Scouring the universe

Dark Matter is a spiced rum assembled in Aberdeenshire from the best ingredients from around the world, including Oriental ginger, Thai green peppercorns, Indonesian long pepper and South American allspice berries.

What is very much “a hands-on, batch process” creates “an explosive flavour profile”, according to owner Jim Ewen: “a distinctively rich, decidedly different and literal interpretation of spiced”.

Ewen adds: “Creating a humdrum spiced rum was never the plan. Dark Matter is the perfect accompaniment to a ginger ale for a Dark and Stormy.

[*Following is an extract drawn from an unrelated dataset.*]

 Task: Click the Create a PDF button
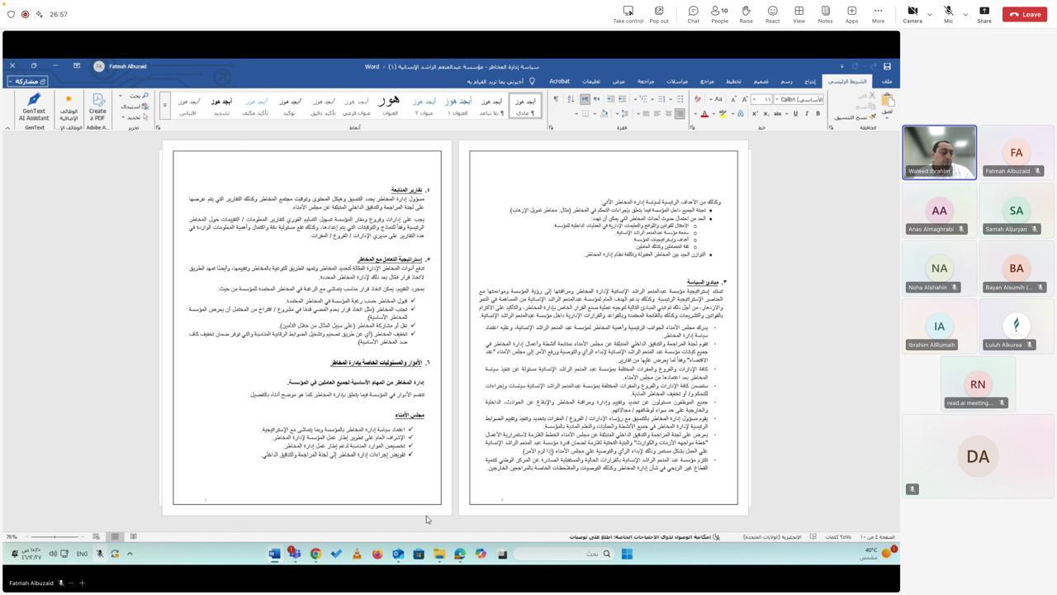[97, 107]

It’s simple to make and you don’t need a degree in mixology.

“While a spiced rum isn’t traditionally a sipping rum, it’s purely down to personal choice and many drink Dark Matter straight.”

A bespoke, warming, Christmas serve involves the addition of cider and traditional mulling spices for a Mull It Over, garnished with apple and star anise.

The perfect marriage

Mainbrace golden rum positions itself as “born in Cornwall, sourced in the Caribbean”.

“It stands out as it is made from a blend of two distinctive styles of rum that have never been bottled together before: English navy rum from Guyana and French agricole rhum from Martinique,” says co-founder Richard Haigh.

“Our Navy Strength is made from the same blend, but at a 54.5% abv rather than 40%.”

Its signature serve for the 40% rum is with tonic and a slice of orange.

“For Navy Strength, we would recommend a combination of lime juice and Mainbrace, garnished with a slice of lime. More adventurous cocktail makers could also make our Espresso Rumtini – Mainbrace, butterscotch, coffee, Kahlua and caramel syrup, garnished with an orange twist.”